**What you are asked to do**
Give back exactly the lines of the material below that start at the line containing "Toggle the menu collapse list icon" and end at the line containing "Select the C: drive tab", and no others.

* * * *

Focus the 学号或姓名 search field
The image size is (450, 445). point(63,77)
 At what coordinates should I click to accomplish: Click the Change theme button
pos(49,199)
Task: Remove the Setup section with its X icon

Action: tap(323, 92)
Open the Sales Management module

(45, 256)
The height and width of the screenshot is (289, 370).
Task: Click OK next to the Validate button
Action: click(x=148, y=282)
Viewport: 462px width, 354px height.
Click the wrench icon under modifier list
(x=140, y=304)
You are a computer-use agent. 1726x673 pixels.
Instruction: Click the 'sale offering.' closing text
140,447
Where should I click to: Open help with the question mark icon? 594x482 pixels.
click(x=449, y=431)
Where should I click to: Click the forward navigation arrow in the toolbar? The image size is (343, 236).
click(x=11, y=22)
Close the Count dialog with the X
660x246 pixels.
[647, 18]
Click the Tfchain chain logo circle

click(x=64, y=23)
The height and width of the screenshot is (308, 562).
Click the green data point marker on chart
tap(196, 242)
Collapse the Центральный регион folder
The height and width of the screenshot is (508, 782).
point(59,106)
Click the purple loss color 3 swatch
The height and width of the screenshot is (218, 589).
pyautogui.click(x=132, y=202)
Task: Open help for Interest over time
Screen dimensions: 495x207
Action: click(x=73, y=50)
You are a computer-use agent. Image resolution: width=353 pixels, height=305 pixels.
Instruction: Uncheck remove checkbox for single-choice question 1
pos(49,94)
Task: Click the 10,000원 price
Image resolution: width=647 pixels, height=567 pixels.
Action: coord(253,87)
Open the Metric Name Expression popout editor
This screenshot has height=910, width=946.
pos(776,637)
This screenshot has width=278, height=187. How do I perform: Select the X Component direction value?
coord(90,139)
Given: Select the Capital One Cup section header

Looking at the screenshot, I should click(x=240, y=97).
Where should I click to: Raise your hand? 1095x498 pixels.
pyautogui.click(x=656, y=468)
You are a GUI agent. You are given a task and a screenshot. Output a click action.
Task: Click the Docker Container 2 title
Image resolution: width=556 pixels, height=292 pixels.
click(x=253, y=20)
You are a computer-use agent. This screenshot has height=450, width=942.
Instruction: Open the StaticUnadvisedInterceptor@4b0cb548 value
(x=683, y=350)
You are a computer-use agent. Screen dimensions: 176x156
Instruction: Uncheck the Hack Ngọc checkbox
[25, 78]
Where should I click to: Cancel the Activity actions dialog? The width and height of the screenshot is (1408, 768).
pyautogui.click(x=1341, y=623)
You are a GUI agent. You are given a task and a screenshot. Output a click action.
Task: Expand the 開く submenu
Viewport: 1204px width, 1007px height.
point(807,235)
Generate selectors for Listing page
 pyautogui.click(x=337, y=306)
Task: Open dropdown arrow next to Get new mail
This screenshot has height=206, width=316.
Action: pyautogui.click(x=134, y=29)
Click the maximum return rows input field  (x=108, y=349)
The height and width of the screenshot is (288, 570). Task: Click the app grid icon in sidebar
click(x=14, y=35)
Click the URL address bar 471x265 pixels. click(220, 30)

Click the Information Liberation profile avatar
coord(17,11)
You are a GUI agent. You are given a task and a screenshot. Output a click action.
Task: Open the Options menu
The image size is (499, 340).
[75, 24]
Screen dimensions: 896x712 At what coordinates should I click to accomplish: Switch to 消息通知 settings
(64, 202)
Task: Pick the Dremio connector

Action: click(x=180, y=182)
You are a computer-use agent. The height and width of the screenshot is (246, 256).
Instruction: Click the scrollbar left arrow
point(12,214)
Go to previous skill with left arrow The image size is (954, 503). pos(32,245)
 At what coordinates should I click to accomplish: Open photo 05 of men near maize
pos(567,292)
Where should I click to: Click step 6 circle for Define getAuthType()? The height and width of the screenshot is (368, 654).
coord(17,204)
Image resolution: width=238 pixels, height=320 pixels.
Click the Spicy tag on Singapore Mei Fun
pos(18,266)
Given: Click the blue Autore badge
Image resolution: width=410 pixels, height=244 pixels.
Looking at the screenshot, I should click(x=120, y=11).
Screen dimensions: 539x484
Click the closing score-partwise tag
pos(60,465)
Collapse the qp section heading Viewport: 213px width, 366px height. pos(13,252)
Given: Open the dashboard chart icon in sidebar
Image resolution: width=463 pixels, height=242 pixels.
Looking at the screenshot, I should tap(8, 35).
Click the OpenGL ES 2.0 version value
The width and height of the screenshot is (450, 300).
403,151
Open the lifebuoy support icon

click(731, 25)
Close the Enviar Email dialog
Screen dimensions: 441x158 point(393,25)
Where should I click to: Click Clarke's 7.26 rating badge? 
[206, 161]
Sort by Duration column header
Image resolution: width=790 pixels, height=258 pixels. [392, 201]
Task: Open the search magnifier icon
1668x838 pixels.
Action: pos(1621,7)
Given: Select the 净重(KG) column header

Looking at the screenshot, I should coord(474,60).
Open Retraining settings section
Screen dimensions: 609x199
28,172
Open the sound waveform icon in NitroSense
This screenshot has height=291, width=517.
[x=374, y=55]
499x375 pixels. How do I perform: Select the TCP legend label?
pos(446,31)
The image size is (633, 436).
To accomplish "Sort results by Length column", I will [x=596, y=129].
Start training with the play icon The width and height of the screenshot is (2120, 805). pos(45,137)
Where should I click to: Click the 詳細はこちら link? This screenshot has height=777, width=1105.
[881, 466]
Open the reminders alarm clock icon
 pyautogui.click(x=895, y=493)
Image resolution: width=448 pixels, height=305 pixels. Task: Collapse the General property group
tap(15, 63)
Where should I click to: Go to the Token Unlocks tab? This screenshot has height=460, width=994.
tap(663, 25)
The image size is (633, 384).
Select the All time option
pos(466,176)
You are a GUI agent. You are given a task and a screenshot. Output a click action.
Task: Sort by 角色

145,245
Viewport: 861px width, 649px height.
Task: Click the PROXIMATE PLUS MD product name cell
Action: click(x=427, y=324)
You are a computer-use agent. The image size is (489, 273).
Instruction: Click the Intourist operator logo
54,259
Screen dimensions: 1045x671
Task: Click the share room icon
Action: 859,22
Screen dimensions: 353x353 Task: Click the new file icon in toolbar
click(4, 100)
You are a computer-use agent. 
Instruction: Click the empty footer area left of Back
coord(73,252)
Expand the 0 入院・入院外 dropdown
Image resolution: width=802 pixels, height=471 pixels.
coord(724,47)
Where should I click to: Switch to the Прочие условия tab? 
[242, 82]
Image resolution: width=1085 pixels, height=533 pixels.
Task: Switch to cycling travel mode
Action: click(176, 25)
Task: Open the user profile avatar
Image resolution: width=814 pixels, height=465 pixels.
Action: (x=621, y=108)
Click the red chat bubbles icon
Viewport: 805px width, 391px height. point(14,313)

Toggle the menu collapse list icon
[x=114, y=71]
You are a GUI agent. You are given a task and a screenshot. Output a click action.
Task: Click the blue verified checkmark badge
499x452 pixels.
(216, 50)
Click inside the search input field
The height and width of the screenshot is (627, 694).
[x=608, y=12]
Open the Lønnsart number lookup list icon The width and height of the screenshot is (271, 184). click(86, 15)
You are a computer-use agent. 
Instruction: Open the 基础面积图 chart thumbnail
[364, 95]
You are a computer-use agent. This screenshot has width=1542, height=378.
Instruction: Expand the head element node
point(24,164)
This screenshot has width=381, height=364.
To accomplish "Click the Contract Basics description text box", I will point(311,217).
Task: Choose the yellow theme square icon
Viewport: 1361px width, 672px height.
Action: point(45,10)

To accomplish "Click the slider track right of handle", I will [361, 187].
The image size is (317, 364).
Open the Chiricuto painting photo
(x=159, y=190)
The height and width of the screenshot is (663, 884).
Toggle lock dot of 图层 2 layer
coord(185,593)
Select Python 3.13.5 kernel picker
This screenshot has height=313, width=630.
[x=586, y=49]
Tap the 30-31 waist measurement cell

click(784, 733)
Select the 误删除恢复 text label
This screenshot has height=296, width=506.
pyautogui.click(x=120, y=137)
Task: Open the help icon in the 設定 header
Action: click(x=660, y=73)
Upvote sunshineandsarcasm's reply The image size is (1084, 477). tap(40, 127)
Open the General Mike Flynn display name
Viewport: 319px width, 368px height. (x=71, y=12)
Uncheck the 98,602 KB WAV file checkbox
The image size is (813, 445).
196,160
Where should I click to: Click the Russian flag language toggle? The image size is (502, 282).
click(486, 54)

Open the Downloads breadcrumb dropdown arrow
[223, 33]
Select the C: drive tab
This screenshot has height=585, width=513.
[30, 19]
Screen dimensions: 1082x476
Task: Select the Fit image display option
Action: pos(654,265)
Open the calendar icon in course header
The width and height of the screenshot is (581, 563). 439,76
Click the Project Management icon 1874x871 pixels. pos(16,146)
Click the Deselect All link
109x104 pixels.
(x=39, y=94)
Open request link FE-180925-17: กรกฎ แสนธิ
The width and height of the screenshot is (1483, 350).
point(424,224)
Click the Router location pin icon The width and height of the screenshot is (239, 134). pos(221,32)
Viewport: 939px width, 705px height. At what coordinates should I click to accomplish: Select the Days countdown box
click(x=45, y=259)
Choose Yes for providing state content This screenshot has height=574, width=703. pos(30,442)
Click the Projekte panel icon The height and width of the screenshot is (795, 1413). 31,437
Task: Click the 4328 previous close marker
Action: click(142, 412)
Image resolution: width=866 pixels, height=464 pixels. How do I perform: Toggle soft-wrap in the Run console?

* * * *

**Finished exercise**
Toggle the menu collapse list icon
[x=114, y=71]
You are a GUI agent. You are given a task and a screenshot. Output a click action.
Task: Click the blue verified checkmark badge
499x452 pixels.
(216, 50)
Click inside the search input field
The height and width of the screenshot is (627, 694).
[x=608, y=12]
Open the Lønnsart number lookup list icon The width and height of the screenshot is (271, 184). click(86, 15)
You are a computer-use agent. 
Instruction: Open the 基础面积图 chart thumbnail
[364, 95]
You are a computer-use agent. This screenshot has width=1542, height=378.
Instruction: Expand the head element node
point(24,164)
This screenshot has width=381, height=364.
To accomplish "Click the Contract Basics description text box", I will point(311,217).
Task: Choose the yellow theme square icon
Viewport: 1361px width, 672px height.
Action: point(45,10)

To accomplish "Click the slider track right of handle", I will [361, 187].
The image size is (317, 364).
Open the Chiricuto painting photo
(x=159, y=190)
The height and width of the screenshot is (663, 884).
Toggle lock dot of 图层 2 layer
coord(185,593)
Select Python 3.13.5 kernel picker
This screenshot has height=313, width=630.
[x=586, y=49]
Tap the 30-31 waist measurement cell

click(784, 733)
Select the 误删除恢复 text label
This screenshot has height=296, width=506.
pyautogui.click(x=120, y=137)
Task: Open the help icon in the 設定 header
Action: click(x=660, y=73)
Upvote sunshineandsarcasm's reply The image size is (1084, 477). tap(40, 127)
Open the General Mike Flynn display name
Viewport: 319px width, 368px height. (x=71, y=12)
Uncheck the 98,602 KB WAV file checkbox
The image size is (813, 445).
196,160
Where should I click to: Click the Russian flag language toggle? The image size is (502, 282).
click(486, 54)

Open the Downloads breadcrumb dropdown arrow
[223, 33]
Select the C: drive tab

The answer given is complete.